What to work on: From the records, pick out and copy each line containing "computer".

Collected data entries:
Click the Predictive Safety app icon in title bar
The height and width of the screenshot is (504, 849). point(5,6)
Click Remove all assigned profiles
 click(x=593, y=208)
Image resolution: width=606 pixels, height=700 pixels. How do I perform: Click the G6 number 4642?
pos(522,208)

---

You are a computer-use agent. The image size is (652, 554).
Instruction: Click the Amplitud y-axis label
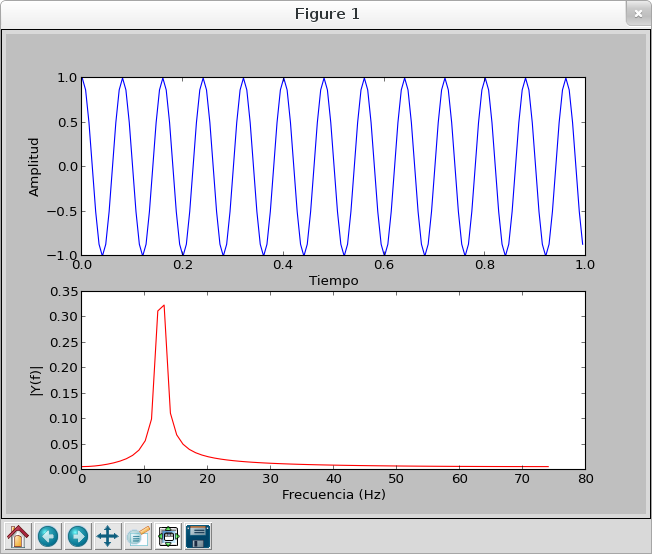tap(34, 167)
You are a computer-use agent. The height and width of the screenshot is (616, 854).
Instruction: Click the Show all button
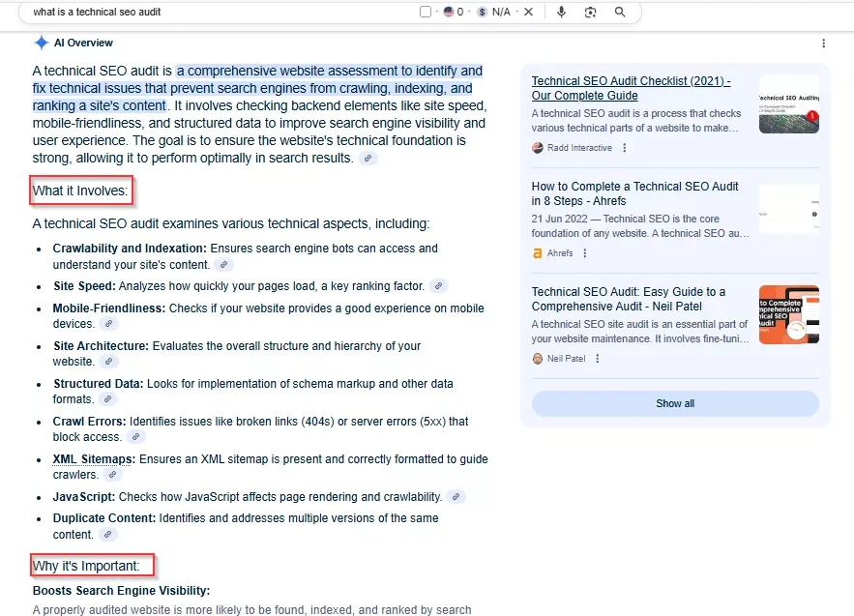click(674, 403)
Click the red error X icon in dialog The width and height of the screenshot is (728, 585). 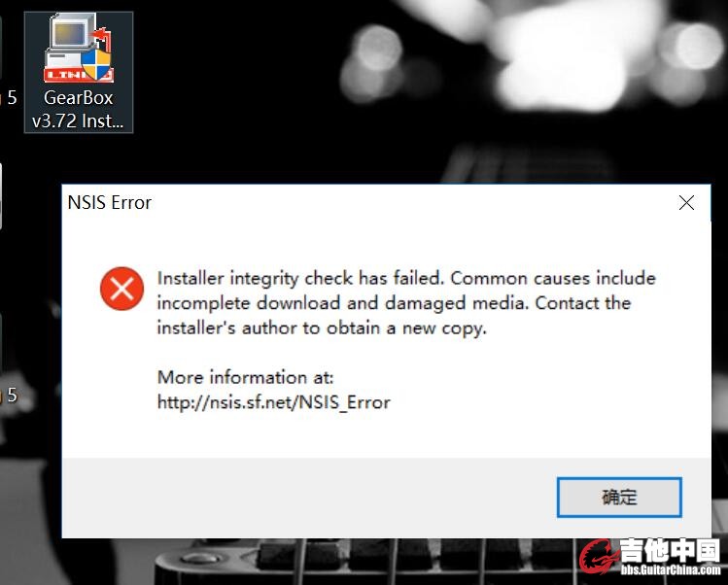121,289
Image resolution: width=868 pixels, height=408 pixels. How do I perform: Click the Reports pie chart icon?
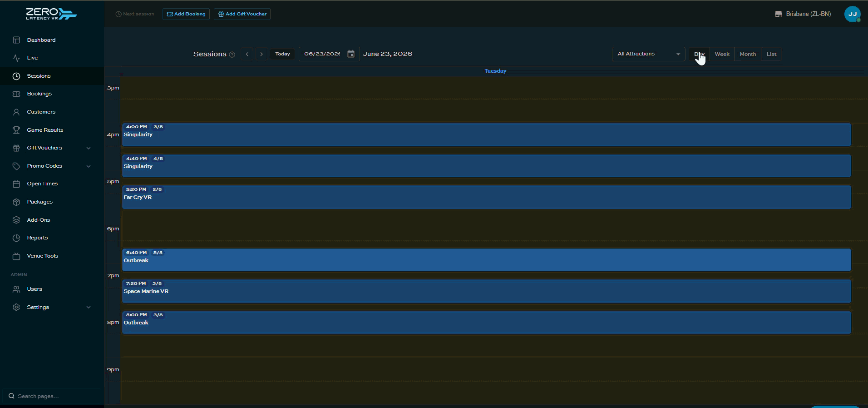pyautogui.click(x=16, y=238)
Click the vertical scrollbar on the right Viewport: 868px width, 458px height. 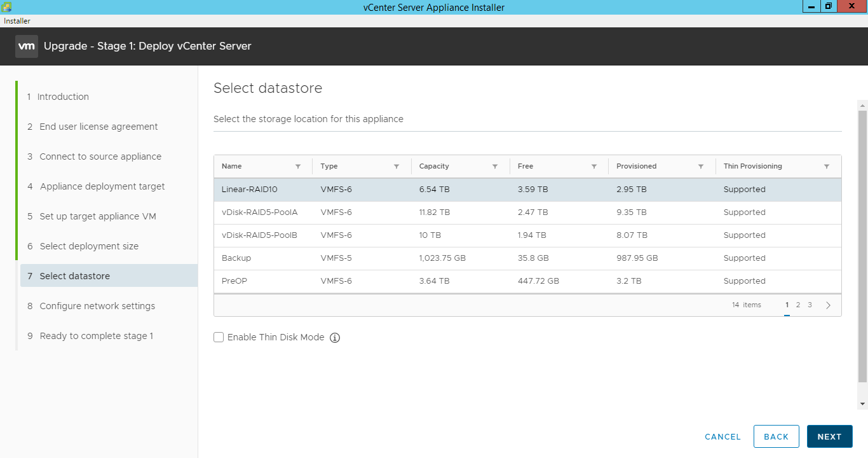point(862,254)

--

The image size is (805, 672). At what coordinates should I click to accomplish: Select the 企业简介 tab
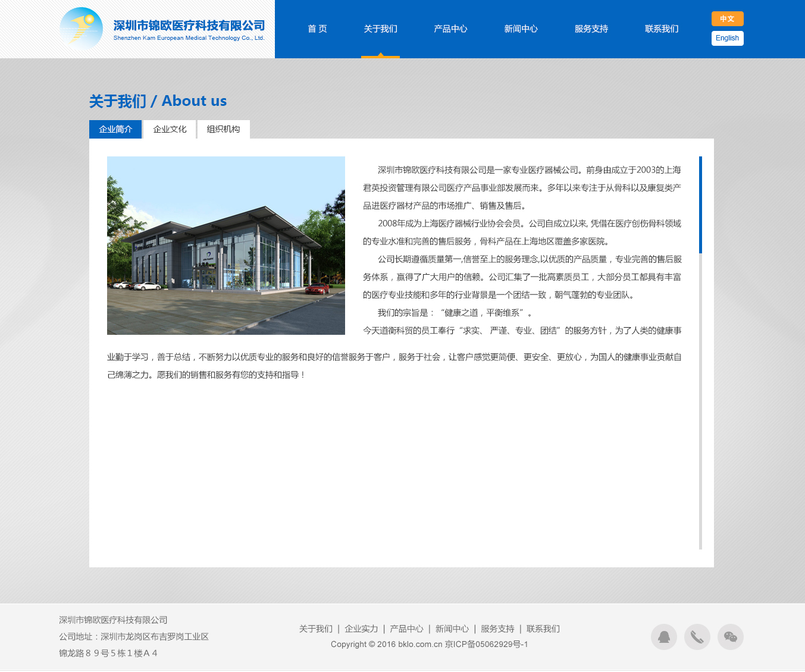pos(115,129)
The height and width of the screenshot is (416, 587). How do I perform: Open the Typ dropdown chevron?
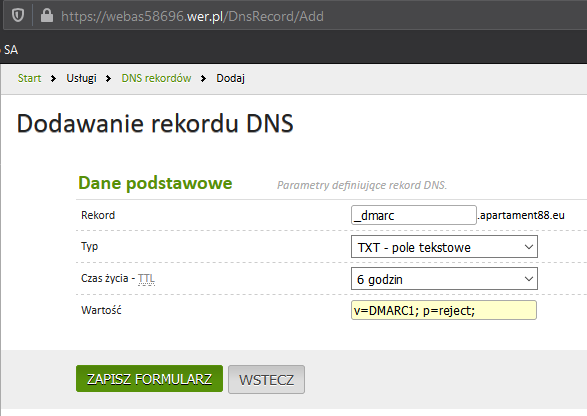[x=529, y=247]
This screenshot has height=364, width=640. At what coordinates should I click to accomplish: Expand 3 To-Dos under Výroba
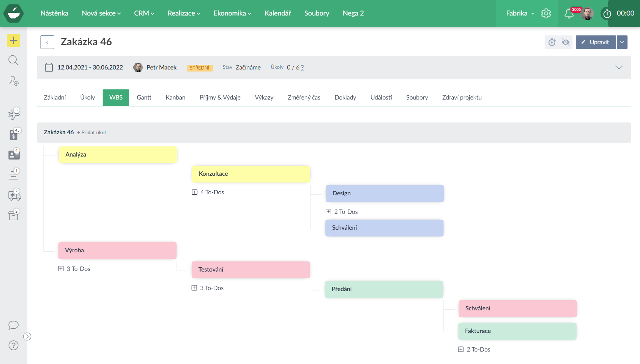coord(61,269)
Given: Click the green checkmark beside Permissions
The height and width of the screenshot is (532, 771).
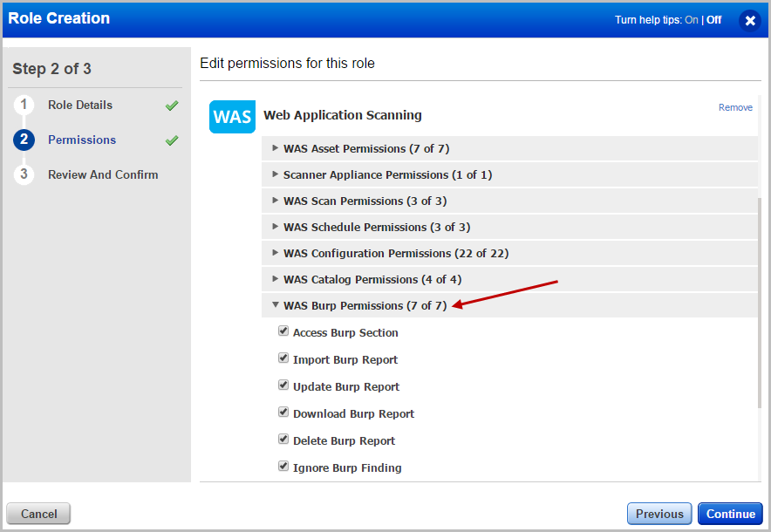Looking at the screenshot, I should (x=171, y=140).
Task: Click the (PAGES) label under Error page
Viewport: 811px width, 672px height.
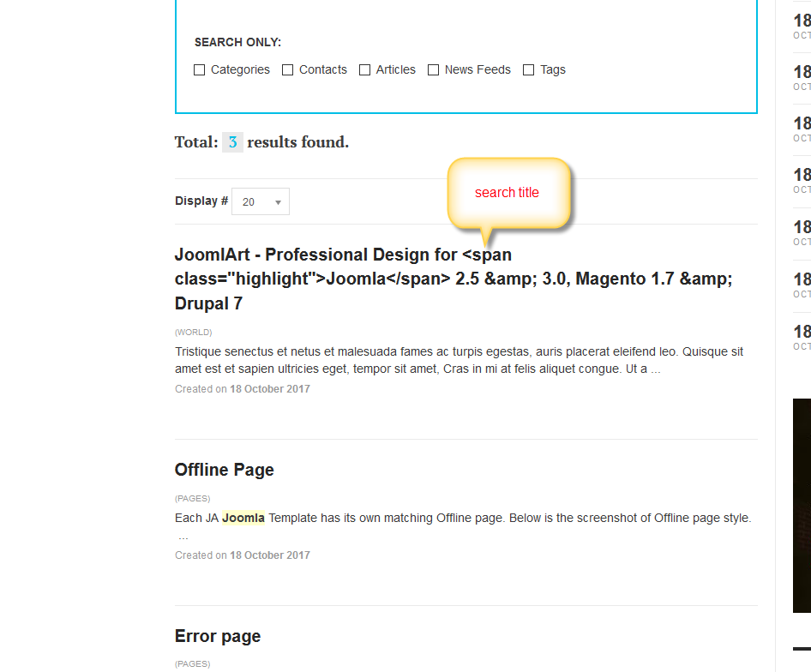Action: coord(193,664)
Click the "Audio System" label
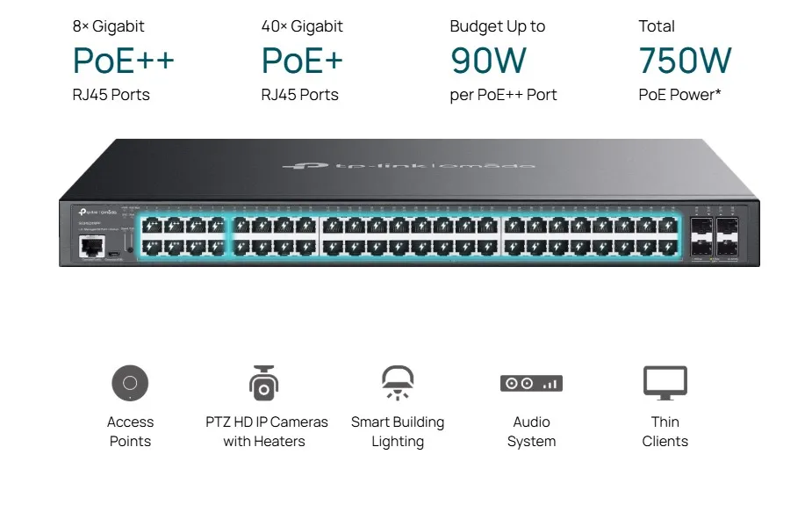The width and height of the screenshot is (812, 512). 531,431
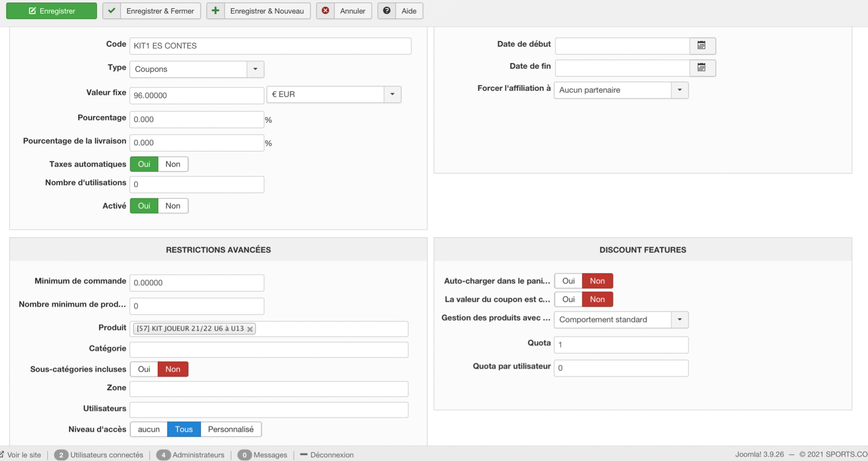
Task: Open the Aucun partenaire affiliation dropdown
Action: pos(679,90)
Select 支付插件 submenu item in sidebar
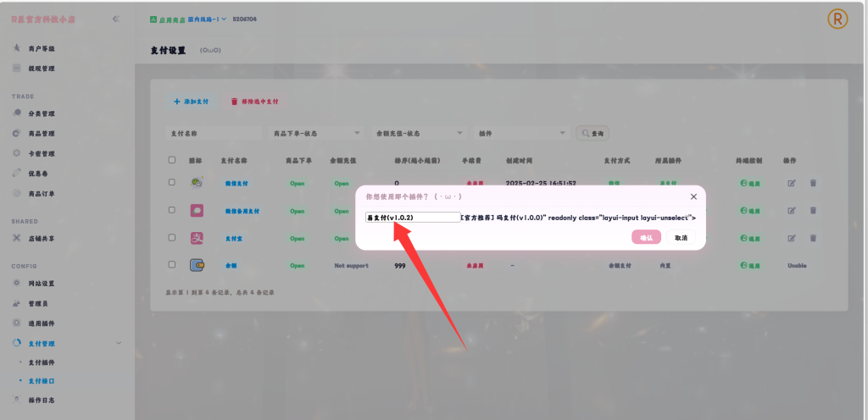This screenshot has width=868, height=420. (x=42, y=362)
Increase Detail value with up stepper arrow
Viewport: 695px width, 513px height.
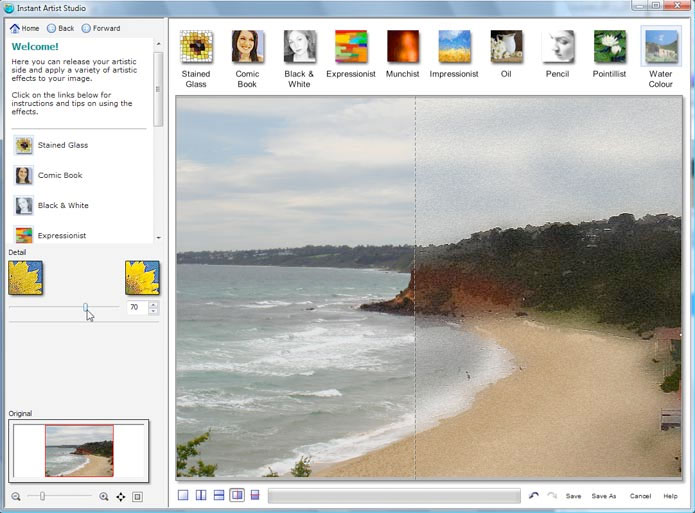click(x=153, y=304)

Solution to this exercise:
You are a computer-use agent. The image size is (652, 554).
You are a computer-use agent. The height and width of the screenshot is (616, 854).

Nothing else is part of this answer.